> [Problem]
Aşağıdaki satırlardan "dropdown" sözcüğünü içerenlerin hepsini listeleyiniz. Büyük ve küçük harf ayrımı gözetilmelidir.

====== Verilen satırlar ======

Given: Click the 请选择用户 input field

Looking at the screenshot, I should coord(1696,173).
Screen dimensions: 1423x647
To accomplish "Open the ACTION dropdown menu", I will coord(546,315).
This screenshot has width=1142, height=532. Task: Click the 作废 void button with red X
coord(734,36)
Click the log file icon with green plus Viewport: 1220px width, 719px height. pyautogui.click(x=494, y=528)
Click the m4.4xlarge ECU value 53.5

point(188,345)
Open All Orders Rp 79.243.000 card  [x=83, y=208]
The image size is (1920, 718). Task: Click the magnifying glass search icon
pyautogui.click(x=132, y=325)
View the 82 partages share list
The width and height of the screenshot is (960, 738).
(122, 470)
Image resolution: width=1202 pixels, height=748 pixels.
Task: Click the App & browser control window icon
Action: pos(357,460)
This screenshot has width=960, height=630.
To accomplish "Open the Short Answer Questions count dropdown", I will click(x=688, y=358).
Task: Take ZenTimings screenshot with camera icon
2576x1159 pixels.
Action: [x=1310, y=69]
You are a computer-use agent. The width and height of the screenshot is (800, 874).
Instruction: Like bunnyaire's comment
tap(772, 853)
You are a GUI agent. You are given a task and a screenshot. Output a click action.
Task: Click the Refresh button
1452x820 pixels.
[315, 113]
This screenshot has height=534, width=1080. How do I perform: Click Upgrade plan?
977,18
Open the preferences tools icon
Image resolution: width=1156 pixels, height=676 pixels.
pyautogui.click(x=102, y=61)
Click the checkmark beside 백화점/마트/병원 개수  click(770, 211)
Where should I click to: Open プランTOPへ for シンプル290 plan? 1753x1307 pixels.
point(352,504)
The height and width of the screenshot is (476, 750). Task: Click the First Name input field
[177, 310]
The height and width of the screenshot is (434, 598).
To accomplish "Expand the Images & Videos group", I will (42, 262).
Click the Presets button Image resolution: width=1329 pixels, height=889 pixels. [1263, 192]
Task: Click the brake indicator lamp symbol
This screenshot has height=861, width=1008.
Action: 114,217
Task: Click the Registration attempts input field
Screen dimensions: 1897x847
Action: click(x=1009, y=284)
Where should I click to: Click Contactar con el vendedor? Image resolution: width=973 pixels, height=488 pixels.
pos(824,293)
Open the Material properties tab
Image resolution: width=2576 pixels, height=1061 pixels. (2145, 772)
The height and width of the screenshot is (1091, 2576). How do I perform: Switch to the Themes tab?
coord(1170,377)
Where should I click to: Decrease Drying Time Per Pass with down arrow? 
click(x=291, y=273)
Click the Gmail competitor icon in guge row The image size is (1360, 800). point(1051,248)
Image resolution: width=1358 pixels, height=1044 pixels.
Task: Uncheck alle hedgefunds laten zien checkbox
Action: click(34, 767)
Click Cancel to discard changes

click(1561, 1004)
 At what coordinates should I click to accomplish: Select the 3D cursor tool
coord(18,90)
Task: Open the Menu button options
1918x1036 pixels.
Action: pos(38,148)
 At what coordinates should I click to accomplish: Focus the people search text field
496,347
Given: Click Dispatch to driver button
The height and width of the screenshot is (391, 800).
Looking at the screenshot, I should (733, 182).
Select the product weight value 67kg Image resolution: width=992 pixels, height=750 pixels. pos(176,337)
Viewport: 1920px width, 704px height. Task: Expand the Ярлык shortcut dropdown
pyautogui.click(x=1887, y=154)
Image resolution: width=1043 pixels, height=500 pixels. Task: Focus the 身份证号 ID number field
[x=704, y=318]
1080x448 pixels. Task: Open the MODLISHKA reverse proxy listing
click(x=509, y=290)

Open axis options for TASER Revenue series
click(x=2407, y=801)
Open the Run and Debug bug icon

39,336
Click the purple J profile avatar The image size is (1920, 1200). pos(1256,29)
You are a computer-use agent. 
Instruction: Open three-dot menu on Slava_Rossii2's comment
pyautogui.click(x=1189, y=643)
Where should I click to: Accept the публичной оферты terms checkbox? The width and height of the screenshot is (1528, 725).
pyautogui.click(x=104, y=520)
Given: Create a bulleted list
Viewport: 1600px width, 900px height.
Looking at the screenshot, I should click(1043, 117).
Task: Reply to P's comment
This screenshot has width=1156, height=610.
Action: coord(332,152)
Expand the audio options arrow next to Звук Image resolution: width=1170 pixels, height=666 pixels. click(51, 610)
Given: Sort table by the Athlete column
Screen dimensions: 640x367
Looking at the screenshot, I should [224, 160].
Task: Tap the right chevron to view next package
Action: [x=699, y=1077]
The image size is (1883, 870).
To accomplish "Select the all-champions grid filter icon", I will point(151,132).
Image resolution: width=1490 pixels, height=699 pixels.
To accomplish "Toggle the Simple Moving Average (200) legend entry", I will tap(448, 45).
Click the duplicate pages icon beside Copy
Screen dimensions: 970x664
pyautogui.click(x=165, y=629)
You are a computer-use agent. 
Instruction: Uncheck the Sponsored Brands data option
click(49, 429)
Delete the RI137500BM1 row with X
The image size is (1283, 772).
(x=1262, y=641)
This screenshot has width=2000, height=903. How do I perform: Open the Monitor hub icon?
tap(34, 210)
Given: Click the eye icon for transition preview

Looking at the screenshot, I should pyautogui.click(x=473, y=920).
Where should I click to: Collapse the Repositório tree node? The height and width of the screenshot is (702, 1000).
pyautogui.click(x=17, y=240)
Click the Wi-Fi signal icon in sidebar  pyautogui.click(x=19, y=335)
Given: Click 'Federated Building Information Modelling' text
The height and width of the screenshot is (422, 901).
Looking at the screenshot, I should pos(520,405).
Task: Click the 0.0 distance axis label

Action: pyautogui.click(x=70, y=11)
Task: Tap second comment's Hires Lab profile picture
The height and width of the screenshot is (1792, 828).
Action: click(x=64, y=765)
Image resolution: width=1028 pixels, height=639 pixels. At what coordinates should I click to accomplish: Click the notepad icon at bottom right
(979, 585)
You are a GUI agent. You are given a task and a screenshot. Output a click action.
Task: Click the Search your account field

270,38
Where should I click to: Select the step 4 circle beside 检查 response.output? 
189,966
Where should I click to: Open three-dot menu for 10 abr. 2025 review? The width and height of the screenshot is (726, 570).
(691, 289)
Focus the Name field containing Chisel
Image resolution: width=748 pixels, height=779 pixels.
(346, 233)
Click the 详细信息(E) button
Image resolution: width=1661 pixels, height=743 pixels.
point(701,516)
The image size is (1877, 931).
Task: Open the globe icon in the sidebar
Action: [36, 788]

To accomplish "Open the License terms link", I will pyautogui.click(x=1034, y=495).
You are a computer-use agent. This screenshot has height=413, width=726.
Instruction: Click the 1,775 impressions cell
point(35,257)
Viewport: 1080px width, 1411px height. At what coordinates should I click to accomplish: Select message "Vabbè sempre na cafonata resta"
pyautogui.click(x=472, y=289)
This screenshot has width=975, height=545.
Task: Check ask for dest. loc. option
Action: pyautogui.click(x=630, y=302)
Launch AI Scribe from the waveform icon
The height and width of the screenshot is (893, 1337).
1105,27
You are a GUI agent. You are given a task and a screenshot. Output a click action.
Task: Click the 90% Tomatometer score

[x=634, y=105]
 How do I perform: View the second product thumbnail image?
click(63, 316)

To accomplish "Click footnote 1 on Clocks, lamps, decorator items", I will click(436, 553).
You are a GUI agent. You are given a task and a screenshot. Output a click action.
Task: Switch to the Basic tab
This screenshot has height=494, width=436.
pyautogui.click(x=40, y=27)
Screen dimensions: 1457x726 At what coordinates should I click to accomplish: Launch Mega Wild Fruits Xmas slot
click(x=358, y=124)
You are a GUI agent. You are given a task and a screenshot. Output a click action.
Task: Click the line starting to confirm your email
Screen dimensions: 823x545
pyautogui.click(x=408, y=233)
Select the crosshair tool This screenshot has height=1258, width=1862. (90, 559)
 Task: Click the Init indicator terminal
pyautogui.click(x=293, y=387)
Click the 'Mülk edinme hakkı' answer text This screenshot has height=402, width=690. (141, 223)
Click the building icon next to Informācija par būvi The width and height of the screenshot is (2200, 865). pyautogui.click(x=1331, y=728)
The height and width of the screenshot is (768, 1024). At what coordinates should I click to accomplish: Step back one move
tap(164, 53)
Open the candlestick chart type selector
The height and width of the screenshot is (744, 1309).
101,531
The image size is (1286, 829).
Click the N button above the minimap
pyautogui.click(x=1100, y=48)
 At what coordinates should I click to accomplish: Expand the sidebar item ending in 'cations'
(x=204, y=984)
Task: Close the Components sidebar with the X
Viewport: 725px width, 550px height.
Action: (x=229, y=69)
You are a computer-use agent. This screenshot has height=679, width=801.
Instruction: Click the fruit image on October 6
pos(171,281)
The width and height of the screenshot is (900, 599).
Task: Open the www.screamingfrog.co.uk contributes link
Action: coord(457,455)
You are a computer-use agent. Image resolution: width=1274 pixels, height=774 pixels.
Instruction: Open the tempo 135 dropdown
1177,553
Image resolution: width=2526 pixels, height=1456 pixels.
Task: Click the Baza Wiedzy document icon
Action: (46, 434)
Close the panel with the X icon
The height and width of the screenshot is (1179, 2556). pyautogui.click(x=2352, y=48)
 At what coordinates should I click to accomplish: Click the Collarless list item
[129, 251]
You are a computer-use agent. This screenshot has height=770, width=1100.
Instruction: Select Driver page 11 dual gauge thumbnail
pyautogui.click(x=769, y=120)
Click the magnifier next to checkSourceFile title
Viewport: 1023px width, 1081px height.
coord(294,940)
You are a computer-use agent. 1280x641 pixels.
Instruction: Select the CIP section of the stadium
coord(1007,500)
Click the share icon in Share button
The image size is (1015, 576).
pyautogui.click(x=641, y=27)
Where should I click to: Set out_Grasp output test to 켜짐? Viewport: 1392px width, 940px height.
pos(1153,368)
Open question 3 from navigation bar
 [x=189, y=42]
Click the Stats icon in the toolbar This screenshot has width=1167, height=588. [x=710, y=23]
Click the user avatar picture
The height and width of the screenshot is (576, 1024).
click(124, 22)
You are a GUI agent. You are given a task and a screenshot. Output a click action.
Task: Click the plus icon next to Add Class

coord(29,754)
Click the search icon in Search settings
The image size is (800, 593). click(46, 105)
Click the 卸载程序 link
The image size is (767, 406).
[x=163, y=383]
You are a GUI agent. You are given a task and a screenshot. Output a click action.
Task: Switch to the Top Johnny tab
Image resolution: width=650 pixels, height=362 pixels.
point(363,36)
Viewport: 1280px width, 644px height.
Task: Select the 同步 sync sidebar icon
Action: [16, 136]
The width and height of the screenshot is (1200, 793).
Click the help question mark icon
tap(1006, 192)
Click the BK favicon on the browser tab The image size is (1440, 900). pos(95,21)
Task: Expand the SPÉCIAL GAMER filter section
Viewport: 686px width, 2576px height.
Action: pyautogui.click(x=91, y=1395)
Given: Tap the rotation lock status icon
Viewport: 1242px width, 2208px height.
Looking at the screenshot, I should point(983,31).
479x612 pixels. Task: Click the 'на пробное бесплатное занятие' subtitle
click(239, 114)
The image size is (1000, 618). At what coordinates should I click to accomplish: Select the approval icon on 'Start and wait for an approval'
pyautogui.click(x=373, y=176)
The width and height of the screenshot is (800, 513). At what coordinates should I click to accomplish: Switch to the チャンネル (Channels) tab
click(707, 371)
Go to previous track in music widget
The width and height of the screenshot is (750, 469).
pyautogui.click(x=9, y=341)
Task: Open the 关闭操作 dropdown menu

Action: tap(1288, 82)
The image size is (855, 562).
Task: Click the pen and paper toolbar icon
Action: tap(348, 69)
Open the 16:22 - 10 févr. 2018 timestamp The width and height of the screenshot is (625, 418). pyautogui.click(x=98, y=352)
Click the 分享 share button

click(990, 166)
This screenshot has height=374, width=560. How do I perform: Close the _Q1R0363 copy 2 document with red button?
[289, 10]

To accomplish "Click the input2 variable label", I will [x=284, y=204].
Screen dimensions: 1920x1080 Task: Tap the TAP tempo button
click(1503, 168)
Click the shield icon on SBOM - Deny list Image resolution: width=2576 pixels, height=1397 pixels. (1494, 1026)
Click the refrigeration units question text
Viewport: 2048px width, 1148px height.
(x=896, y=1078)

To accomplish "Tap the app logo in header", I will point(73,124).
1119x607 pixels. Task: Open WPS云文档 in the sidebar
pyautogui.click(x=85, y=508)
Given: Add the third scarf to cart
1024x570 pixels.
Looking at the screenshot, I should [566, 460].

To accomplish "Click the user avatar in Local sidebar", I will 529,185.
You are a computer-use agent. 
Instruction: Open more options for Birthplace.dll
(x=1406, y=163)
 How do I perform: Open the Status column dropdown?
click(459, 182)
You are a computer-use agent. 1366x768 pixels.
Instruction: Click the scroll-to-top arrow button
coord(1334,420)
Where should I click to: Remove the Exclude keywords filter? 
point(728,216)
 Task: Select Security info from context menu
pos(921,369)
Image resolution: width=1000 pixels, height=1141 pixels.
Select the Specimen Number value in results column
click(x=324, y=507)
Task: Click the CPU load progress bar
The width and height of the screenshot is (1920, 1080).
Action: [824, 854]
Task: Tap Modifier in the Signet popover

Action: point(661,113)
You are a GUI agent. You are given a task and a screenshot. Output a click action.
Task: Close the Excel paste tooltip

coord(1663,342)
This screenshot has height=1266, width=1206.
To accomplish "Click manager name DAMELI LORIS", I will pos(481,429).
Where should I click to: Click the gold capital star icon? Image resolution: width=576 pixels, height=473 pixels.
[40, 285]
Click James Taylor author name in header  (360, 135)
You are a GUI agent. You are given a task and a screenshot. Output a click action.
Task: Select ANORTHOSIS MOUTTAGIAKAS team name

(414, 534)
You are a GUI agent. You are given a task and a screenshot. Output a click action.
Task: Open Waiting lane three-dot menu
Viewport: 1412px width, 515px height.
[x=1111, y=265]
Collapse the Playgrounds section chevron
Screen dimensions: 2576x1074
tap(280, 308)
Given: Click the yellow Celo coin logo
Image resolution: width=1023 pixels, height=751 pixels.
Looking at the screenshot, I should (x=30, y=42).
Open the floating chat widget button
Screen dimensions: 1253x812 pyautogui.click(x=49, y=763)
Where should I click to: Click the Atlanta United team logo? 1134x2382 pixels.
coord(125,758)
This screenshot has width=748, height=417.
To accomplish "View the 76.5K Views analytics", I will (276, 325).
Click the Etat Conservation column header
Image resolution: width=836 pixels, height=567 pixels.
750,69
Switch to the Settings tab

======

> [Alıştırma çözümü]
To accomplish "Open the ACTION dropdown menu", I will coord(546,315).
To accomplish "Open the Short Answer Questions count dropdown", I will click(x=688, y=358).
Viewport: 1920px width, 704px height. Task: Expand the Ярлык shortcut dropdown
Instruction: Open the tempo 135 dropdown
Task: Open the 关闭操作 dropdown menu
 How do I perform: Open the Status column dropdown?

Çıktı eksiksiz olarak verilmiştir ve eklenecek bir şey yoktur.